While the well-moneyed, Republican-friendly overlords of Chapman University celebrate the school's new film studios, trouble is a-brewin' at my alma mater. Last Monday, the school held a faculty-led panel discussion on free speech and civility after African-American and Latino students complained about some racially charged incidents that occurred on campus last semester. Among the sticking points, according to the Feb. 5 issue of the Chapman Panther: posters for a dance club grafittied with anti-black slurs, an Oct. 16 opinion column attacking the Right's favorite college bogeyman, the Chicano student group MEChA, and posters with the slogan, "No se Puede," a play on the Chicano rallying cry, "Sí se Puede." These incidents aren't surprising in light of how Chapman kicked off its year.

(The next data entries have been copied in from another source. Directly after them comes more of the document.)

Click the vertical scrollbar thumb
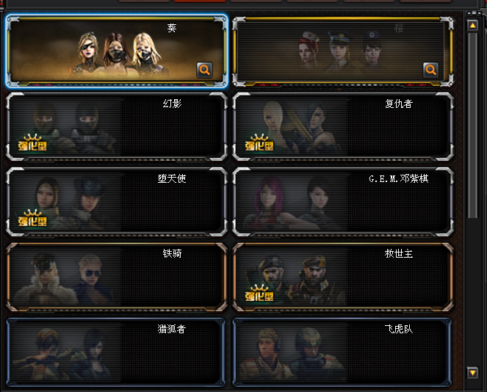The height and width of the screenshot is (392, 487). pyautogui.click(x=472, y=125)
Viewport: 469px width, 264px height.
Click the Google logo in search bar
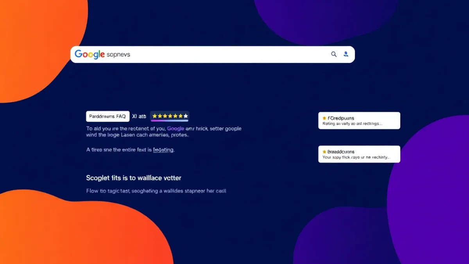[x=90, y=54]
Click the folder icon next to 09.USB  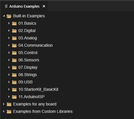coord(14,82)
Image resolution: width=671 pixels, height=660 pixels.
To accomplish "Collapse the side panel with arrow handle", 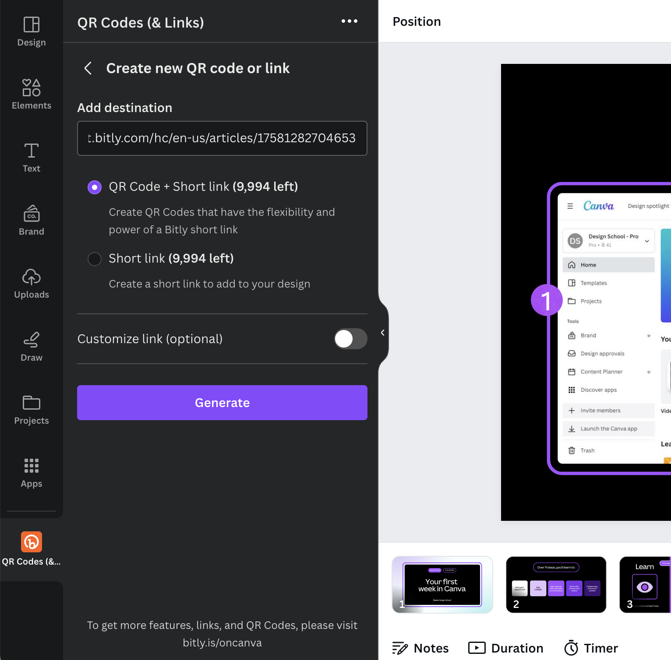I will pyautogui.click(x=382, y=333).
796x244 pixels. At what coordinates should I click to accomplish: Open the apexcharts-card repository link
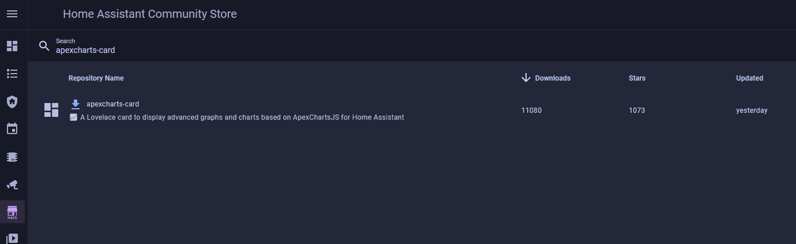112,104
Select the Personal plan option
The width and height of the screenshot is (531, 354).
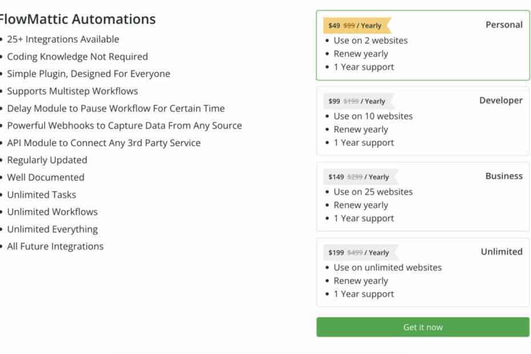click(x=423, y=46)
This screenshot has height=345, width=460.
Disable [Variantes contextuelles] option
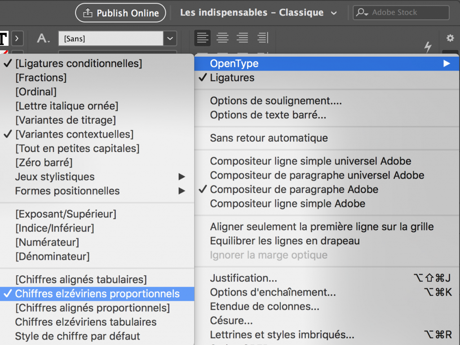coord(74,134)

Notably absent from the Feb. 12 discussion was Panther opinions editor Michael Stack, the author of the Oct. 16 anti-MEChA column (he was working that night). That same day, Stack wrote a scathing column about Chapman professor Paul Apodaca, who's the advisor to Chapman's MEChA chapter and was also on the faculty panel discussion. In it, Stack claimed Apodaca and MEChA sought to have him fired from the Panther and boasted he "felt it was too bad that MECha got their feelings hurt."
On Tuesday, someone stole the entire run of the Panther (est. circulation, 2,000). Yesterday, Chapman Dean of Student Joseph Kertes sent a faculty-wide e-mail alert under the subject "An apparant [sic] act of theft....2000 Panther Newspapers," stating "This act served to deprive the campus community of the right to read the weekly newspaper that students pay for and The Panther newspaper staff work very hard to produce."